Jadąc na Magiczny Plener organizowany na Korfu, który kończył tegoroczny sezon fotograficzny, postanowiłem polaroidowo zaszaleć. Mając już jako takie obycie ze sprzętem, a także możliwościami jego oraz wkładów, odważyłem się na krótkie etiudy (zazwyczaj tryptyki), dedykowane modelkom uczestniczącym w tym evencie, czyli fotografia konceptualna, przemyślana, choć dostosowana na szybko do zastanych na miejscu warunków.
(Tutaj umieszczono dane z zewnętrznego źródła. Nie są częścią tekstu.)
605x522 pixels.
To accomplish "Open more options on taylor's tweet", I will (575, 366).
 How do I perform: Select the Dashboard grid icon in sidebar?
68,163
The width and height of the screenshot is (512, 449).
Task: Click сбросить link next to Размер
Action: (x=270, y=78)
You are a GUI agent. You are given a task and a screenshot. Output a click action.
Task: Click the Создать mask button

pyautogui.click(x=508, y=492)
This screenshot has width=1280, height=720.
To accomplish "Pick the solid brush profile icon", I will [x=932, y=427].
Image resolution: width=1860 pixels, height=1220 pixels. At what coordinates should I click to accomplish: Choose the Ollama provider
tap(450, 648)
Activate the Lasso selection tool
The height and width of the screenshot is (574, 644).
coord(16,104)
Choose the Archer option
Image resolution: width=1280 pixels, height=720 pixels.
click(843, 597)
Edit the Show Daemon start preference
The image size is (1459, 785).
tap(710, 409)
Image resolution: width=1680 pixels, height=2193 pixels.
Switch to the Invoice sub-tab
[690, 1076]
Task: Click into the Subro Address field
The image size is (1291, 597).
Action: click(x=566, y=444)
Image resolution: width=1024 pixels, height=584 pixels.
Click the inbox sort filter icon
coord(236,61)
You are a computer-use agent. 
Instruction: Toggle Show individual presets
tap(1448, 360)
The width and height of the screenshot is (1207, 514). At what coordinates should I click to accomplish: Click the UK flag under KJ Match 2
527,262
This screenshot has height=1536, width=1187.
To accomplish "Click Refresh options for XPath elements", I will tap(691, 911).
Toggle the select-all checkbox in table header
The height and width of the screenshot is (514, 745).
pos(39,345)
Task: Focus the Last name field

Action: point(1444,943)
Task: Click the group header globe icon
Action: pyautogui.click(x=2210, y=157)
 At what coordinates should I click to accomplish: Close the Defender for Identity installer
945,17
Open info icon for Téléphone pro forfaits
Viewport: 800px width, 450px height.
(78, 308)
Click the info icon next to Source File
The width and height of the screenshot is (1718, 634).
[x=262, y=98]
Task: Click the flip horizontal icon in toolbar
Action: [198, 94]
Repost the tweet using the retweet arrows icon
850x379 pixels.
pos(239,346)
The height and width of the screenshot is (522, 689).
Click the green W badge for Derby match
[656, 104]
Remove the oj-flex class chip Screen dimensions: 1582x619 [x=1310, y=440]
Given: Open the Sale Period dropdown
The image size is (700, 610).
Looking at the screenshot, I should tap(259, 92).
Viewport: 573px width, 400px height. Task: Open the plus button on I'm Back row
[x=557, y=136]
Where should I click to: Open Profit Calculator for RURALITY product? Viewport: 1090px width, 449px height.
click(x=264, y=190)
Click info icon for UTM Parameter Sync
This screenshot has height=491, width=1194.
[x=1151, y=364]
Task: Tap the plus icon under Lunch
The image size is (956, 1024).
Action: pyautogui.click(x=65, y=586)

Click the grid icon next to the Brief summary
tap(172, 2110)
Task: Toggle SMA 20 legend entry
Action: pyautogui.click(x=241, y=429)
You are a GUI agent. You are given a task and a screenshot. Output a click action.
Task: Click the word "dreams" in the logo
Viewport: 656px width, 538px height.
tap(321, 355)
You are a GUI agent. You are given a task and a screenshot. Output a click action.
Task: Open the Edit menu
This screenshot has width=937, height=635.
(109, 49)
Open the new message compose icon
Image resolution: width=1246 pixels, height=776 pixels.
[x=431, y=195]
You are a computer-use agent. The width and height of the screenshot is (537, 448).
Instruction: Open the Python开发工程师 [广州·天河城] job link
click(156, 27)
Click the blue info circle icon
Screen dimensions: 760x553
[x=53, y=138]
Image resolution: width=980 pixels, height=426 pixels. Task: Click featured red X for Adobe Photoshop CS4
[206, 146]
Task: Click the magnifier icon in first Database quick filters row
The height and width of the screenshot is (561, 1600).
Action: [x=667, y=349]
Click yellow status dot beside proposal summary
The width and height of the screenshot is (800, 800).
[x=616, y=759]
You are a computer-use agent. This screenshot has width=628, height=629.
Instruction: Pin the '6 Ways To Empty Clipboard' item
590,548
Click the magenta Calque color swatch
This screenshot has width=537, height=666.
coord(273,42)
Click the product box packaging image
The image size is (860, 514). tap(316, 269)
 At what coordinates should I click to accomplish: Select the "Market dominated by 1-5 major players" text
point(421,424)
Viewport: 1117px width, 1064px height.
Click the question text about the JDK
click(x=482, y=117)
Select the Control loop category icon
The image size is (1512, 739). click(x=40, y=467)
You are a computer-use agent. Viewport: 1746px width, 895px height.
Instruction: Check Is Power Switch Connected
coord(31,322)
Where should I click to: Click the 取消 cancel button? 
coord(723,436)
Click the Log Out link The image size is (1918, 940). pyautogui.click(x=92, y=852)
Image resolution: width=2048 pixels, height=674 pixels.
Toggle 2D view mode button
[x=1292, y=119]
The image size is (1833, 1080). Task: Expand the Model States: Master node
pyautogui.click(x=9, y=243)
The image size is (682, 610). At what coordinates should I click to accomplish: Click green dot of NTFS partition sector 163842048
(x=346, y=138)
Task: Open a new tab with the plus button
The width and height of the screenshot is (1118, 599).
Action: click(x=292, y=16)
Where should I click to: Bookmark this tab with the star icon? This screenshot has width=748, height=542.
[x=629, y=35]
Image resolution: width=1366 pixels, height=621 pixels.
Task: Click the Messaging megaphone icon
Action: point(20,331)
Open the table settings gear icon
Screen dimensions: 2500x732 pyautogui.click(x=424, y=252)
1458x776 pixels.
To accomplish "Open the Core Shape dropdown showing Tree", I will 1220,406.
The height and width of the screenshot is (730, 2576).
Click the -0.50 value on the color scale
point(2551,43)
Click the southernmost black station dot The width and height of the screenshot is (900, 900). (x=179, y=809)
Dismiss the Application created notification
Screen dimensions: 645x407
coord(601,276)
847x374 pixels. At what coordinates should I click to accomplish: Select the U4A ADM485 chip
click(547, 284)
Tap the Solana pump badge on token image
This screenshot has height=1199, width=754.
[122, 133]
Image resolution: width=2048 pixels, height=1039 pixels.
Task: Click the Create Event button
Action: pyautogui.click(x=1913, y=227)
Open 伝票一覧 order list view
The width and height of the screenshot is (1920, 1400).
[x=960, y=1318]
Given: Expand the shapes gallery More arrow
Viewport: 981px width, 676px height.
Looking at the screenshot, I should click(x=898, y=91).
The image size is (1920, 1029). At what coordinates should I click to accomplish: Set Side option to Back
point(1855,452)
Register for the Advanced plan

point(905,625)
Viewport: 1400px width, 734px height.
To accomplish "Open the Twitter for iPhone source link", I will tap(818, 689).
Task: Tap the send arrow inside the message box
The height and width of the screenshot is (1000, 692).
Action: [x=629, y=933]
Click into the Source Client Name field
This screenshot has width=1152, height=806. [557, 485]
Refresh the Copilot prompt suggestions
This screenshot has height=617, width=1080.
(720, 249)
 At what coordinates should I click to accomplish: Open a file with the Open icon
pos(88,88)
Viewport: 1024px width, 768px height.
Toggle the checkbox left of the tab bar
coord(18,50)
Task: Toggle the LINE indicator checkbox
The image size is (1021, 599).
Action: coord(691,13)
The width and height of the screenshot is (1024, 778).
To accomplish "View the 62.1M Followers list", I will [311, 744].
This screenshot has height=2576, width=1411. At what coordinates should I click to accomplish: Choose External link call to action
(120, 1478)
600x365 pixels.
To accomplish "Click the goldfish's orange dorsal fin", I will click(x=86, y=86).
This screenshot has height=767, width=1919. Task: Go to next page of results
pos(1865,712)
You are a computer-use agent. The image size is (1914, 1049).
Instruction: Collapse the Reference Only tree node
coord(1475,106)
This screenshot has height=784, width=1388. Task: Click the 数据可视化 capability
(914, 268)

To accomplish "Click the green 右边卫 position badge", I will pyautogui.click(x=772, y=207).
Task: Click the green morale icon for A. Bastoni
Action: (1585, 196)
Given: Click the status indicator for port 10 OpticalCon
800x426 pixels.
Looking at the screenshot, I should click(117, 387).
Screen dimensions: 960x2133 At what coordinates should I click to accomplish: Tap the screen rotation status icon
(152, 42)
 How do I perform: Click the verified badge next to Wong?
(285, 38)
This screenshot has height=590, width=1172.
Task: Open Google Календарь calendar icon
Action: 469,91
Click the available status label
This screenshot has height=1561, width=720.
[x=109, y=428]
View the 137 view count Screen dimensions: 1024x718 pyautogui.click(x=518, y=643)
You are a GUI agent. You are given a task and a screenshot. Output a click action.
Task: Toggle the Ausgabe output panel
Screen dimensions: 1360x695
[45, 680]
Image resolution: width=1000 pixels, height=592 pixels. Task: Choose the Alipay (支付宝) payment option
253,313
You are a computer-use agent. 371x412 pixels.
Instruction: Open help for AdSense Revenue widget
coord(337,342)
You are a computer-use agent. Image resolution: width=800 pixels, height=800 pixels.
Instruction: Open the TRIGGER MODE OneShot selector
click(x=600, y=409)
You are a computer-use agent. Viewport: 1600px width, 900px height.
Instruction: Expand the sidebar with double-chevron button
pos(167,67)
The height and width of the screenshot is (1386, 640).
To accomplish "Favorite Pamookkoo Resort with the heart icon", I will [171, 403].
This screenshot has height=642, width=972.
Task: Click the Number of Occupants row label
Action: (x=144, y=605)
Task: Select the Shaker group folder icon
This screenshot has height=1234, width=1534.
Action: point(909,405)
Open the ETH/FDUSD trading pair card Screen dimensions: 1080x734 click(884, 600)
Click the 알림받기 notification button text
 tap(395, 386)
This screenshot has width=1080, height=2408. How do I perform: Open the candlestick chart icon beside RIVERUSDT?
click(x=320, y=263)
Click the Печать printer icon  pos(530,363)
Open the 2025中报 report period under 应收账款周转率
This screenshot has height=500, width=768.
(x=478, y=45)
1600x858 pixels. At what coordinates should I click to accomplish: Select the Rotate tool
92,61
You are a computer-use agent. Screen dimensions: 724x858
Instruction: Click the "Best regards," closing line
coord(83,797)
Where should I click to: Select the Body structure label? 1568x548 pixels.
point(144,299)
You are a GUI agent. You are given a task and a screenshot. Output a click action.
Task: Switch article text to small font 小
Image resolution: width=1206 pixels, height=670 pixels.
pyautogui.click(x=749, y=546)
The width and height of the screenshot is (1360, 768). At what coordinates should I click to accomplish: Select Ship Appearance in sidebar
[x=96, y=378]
Pokazywałem już zestaw spontanów, strzelonych "na szybko" z pokładu motorówki, głównie dlatego, że w tej chwili miałem pod ręką większość uczestników, a sprowokowała mnie spektakularnie malownicza skała, która posłużyła za tło.
Chwaliłem się grobową sesją z Martyną, gdzie klimatem niezbyt pasowała tropikalna ramka.
Natomiast pierwszą konceptualną sesją, a właściwie zestawem mocno przemyślanych kadrów, gdzie każdą klatkę miałem dokładnie opisaną oraz rozrysowaną na papierze, była wiosenna przygoda z Julką.
W przypadku prezentowanej sesji z Madzią, również wszystkie elementy garderoby, scenografii oraz pozy, miałem dokładnie zaplanowane.
Zdjęcia mają charakter postapokaliptycznego lata, podczas którego młoda dziewczyna oddaje się lekturze komiksu o... lecie.